NETFLIX LAUNCHES L.A. COMEDY FEST: The mega-streamer Netflix is set to kick off the Netflix Is a Joke Fest in L.A. Held from April 27 to May 3, Dave Chapelle, Amy Schumer and Ali Wong are headlining. Ken Jeong, Iliza Shlesinger, David Letterman, Jamie Foxx, Jane Fonda, Lily Tomlin, Kevin Hart and Martin Lawrence will also perform at 20 venues in the city.
THE INVISIBLE MAN COMES CLEAN: The Invisible Man star Oliver Jackson-Cohen talked to The Hollywood Reporter about the particulars of shooting the film’s titular character, mostly offscreen. Elisabeth Moss costars in the horror reboot. He said: “It’s quite funny because you rarely see Adrian, but Lizzie Elisabeth Moss and I definitely felt it was important that I be there. I was there on set an awful lot, and I just think it helped her. She’s a phenomenal actor, but we just sort of felt that if we’re gonna do this, let’s do this properly. So, I was there — sometimes in a green suit — which is the most embarrassing thing you can ever wear. I definitely wanted to aid in making the terror that Cecilia experiences as real as possible.” He can soon be seen in The Haunting of Bly Manor, the much anticipated follow-up to Mike Flanagan‘s hit Netflix anthology series, The Haunting of Hill House.
WILL SMITH, JJ WATT, OTHERS INVEST IN SOCIAL MEDIA: Public.com, an early-stage company has brought on Hollywood heavyweights to invest in its social-investing app. Will Smith, JJ Watt and Girlboss founder Sophia Amoruso helped lead the $15 million Series B round. The social-investing app allows members to buy shares in publicly traded companies for as little as $5 and doesn’t charge com,issions. “People see investing in the stock market as a daunting process,” said Public.com co-CEO Jannick Malling.

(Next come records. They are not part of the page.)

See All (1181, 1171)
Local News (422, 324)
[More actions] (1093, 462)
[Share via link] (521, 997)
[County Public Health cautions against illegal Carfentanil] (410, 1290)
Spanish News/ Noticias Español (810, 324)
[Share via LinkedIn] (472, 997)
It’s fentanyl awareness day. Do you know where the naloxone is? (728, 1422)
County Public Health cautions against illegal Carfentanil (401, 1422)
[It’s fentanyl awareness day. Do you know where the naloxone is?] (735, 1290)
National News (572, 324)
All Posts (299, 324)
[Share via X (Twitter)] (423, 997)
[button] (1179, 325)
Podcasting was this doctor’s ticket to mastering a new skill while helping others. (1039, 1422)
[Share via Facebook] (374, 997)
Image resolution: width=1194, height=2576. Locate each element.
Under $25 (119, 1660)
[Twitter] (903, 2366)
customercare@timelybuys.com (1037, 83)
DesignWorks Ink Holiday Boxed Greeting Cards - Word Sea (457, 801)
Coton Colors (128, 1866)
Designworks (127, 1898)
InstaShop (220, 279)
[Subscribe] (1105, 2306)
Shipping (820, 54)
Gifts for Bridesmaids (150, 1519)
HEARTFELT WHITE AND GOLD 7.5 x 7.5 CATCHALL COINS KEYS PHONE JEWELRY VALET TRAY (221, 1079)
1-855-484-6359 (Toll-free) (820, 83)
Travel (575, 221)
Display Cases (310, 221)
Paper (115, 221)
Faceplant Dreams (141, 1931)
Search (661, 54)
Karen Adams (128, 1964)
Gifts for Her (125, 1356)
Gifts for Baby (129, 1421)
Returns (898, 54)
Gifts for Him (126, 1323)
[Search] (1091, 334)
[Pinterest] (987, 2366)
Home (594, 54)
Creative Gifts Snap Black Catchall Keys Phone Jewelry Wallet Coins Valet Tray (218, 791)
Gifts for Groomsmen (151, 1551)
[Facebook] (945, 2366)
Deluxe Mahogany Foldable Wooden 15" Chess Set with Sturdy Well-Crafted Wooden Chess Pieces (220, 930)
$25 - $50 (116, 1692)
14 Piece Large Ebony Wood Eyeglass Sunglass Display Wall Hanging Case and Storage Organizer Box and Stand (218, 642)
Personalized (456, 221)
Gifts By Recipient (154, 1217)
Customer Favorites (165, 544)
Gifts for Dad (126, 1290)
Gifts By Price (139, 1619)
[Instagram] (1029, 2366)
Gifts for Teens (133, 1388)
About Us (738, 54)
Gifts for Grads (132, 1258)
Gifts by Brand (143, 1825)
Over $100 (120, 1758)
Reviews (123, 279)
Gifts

The app’s “social layer enables the first phase of an investing journey — you don’t need to invest $10,000 upfront.”
NBC PLANS CRIME-DRAMA MOTHS: NBCUniversal International Studios and its in-house streamer Peacock are teaming up with Marchella producer Buccaneer Media and Danish writer Ingeborg Topsoe on the crime drama series Moths. The story will follow a young woman in California who finds out her sister died of apparent suicide in Tokyo, and sets out to find the truth. This will be NBCUniversal’s first drama to shoot in Japan.